Kennedy's keen observations extend well beyond the Manawatu-based squadron. It considers the air force's history of safety and found it wanting - recommendations from other Court of Inquiry investigations made for safety reasons had not been carried out. This was the case even though the "recommendations" had the force of an order from the Chief of Air Force.
In two of those cases, the failure to make changes had links to the failures which led to the deaths of the three who died on Anzac Day 2010. Kennedy's scope was not only deep but broad, examining the entire air force. "The RNZAF does not have the appropriate and effective processes to adequately and reliably ensure safe and effective military air operations."
The problems were not limited to a poor culture, but the poor culture was "to some extent", wrote Kennedy, "pervasive throughout the whole air force". He found that command knew of these culture issues and had known "for some time".
The officer who oversaw the assembly of the Court of Inquiry - one of the air force's most senior commanders - wrote that the scrapping of the air combat wing in 2001 had removed a layer of command and control which partly contributed to the crash.
"This was done for what we thought were good reasons but nobody at the time realised the real impact the changes would make," he said.
For all that, there is no sign that at any stage concerns were raised about safety gaps, contradictory orders or the poor culture other than by the brave squadron leader who attempted to speak out and was ignored.
The limited and focused military inquiry aimed to identify and fix problems without apportioning blame.

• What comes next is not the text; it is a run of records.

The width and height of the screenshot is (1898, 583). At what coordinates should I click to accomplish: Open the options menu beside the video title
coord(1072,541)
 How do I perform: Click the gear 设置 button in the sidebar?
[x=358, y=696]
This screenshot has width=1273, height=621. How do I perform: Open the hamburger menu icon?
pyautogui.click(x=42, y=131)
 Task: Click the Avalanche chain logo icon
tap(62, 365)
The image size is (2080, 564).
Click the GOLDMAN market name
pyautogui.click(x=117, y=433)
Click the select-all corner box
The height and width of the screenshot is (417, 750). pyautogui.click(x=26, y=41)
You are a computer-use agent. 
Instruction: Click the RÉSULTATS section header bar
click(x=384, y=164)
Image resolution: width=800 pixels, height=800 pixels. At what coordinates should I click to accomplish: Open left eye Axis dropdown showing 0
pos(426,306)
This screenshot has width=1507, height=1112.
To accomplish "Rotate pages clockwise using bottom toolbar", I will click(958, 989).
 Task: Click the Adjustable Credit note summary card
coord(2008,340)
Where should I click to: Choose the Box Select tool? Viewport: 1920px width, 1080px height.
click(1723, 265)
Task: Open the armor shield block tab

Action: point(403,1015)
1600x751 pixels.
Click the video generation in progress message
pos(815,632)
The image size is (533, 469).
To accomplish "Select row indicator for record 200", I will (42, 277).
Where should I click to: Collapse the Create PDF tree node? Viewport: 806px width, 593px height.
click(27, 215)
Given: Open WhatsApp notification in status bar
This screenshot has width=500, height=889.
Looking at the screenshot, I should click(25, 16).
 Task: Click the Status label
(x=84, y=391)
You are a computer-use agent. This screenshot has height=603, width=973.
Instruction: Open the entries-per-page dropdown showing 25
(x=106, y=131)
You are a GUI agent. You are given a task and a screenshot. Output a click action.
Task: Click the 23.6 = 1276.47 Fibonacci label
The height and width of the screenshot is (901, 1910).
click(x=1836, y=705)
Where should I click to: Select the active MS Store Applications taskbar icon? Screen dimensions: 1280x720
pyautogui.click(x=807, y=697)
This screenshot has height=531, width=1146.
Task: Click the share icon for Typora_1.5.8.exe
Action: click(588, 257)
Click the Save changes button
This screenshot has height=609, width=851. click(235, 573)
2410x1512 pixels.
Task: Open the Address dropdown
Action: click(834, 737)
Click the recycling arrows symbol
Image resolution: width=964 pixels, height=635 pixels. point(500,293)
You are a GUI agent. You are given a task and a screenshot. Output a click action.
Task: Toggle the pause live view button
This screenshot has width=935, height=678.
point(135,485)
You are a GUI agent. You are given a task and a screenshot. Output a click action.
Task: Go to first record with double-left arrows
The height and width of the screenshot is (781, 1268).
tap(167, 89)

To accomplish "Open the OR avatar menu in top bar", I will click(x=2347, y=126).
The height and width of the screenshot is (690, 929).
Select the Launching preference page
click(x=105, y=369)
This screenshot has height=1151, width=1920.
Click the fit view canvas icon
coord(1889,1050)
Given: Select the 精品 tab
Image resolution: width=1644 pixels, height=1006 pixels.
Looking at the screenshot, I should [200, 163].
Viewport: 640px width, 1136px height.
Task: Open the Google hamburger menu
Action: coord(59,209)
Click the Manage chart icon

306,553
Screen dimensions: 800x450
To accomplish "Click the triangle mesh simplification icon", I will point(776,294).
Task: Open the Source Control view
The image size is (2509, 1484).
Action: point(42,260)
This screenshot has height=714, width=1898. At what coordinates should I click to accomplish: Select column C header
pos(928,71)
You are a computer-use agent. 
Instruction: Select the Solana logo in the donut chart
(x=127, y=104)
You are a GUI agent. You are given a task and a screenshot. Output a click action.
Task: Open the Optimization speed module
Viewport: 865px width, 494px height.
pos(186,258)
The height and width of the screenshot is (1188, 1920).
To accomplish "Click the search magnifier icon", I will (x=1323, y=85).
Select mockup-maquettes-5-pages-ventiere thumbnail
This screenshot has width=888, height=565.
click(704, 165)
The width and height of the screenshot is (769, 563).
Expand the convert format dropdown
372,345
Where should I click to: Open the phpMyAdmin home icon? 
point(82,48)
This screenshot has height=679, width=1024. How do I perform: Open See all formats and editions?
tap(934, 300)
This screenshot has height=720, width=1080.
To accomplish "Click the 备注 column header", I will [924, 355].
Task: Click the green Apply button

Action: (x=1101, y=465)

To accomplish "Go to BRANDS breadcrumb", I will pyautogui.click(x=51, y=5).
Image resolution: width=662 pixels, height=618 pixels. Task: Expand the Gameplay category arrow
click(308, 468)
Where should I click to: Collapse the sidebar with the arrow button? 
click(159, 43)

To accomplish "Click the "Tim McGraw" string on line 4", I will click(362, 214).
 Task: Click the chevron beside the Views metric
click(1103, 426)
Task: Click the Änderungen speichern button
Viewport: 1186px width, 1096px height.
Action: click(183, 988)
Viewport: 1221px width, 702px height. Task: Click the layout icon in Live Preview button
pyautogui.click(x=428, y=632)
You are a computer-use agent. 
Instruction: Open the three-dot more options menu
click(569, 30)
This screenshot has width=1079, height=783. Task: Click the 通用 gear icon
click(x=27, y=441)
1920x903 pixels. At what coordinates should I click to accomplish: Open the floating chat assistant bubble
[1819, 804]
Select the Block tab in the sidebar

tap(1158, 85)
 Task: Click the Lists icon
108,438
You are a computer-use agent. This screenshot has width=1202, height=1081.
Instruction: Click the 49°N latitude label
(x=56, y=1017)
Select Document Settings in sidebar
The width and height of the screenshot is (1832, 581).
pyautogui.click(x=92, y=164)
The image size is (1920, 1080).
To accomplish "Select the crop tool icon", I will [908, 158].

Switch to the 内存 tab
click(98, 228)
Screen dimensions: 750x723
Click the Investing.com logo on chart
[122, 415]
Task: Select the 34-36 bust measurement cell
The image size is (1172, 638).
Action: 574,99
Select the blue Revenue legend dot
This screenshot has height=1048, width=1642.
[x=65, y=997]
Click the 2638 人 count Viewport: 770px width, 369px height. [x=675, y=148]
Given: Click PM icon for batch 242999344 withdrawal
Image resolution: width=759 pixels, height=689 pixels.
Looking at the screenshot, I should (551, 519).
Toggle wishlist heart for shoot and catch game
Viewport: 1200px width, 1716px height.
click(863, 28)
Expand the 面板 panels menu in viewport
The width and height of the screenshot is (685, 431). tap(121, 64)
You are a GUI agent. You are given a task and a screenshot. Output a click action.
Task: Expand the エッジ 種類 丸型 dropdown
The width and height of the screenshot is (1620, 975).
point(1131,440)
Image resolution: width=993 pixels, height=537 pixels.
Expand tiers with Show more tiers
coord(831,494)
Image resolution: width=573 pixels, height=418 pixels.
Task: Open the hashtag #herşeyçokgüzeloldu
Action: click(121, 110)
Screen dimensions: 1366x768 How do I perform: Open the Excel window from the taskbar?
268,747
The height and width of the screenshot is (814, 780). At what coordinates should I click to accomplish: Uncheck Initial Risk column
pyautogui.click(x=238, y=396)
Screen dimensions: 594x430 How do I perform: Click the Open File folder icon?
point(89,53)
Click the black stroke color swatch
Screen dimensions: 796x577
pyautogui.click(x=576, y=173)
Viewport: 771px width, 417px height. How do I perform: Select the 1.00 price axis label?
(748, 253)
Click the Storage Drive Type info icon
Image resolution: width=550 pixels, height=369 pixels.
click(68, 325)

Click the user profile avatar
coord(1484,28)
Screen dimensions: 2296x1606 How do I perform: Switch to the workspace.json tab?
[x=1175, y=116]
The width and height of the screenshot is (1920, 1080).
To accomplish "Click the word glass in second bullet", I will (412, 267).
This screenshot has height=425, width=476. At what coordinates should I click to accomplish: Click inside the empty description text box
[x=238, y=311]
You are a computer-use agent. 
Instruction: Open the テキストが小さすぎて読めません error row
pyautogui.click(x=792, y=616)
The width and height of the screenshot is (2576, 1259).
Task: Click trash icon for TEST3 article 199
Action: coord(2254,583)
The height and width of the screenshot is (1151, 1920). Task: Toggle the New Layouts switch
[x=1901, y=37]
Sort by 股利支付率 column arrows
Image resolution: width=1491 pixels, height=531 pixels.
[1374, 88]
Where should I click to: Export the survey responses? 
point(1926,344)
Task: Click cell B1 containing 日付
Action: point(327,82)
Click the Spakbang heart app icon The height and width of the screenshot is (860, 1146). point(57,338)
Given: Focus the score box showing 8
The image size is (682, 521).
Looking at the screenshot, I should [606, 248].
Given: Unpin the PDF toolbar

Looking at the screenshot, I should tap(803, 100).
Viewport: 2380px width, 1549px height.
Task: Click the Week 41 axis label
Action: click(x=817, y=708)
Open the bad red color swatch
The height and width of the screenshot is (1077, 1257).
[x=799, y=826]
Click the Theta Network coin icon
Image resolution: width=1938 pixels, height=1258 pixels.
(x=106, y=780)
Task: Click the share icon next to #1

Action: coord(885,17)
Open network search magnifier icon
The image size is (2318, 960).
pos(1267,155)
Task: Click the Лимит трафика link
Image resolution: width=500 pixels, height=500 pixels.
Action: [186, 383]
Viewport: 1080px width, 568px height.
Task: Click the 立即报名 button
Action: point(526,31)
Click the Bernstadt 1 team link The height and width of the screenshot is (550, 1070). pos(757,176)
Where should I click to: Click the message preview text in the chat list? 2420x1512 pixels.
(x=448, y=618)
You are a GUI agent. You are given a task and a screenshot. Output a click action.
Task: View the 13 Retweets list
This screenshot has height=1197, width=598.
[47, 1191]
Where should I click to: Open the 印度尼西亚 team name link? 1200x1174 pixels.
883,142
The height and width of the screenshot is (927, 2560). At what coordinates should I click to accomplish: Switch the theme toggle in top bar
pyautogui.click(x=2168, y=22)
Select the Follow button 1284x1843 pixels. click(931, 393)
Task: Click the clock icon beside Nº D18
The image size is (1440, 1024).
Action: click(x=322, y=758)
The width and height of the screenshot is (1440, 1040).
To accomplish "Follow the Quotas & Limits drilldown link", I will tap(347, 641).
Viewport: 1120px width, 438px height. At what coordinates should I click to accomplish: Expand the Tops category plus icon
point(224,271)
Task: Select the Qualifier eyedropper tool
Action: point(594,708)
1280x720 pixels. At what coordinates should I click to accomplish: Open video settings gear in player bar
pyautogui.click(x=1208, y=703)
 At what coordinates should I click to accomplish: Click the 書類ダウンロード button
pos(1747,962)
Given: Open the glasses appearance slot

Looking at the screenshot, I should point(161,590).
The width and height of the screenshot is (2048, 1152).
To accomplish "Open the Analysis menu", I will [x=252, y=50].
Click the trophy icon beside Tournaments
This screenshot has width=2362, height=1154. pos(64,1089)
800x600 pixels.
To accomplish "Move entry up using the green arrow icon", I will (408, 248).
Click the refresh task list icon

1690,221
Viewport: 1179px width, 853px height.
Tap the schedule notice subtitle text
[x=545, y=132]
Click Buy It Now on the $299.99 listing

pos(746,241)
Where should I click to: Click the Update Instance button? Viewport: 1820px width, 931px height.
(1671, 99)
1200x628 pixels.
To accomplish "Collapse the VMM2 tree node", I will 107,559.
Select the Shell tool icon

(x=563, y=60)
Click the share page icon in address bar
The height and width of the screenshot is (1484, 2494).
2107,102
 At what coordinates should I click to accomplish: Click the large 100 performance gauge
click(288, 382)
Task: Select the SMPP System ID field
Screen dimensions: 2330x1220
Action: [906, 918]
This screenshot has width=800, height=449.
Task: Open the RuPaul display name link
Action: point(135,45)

In doing so, it managed to avoid naming names, just as it managed to avoid broadening the inquiry beyond 3 Squadron.
In this sorry saga, the three men who died were let down by the military and were then let down by the government when it emerged the Civil Aviation Authority and then-Department of Labour bungled their jobs, thinking the other was going to investigate the crash. Neither did and the time frame lapsed, meaning the agencies' own independent inquiry would never happen. This dismal failure saw the survivor of the crash, Stevin Creeggan, take a private prosecution against the air force for its failures. Critically injured and permanently affected by the crash, Creeggan did the government's job for it.
When NZDF pleaded guilty to failing the men, it cut short a full court hearing.
Again, an independent inquiry into the fatal crash did not happen.
There was one final possibility - the coroner. Charged by law to find the cause of death, the office of the coroner has the power to conduct broad inquiries into fatal incidents. The Herald revealed yesterday the coroner had accepted the air force's original Court of Inquiry as sufficient. Again, no independent inquiry.
Ben Carson's dad Andrew has fought for years to have the crash of 2010 investigated by someone other than the agency which employed his son. He told the Herald in 2012: "I don't blame the pilots who died. It's the guy who gave them the keys and told them to go there."
When young men die for no good cause, it's important to know the names of the men who sent them. This is the burden of command.
With no full and independent inquiry, it is a burden not fully shouldered. Those whose responsibility it is to command did so from as far behind the front line as the generals of Gallipoli, and they have done so anonymously.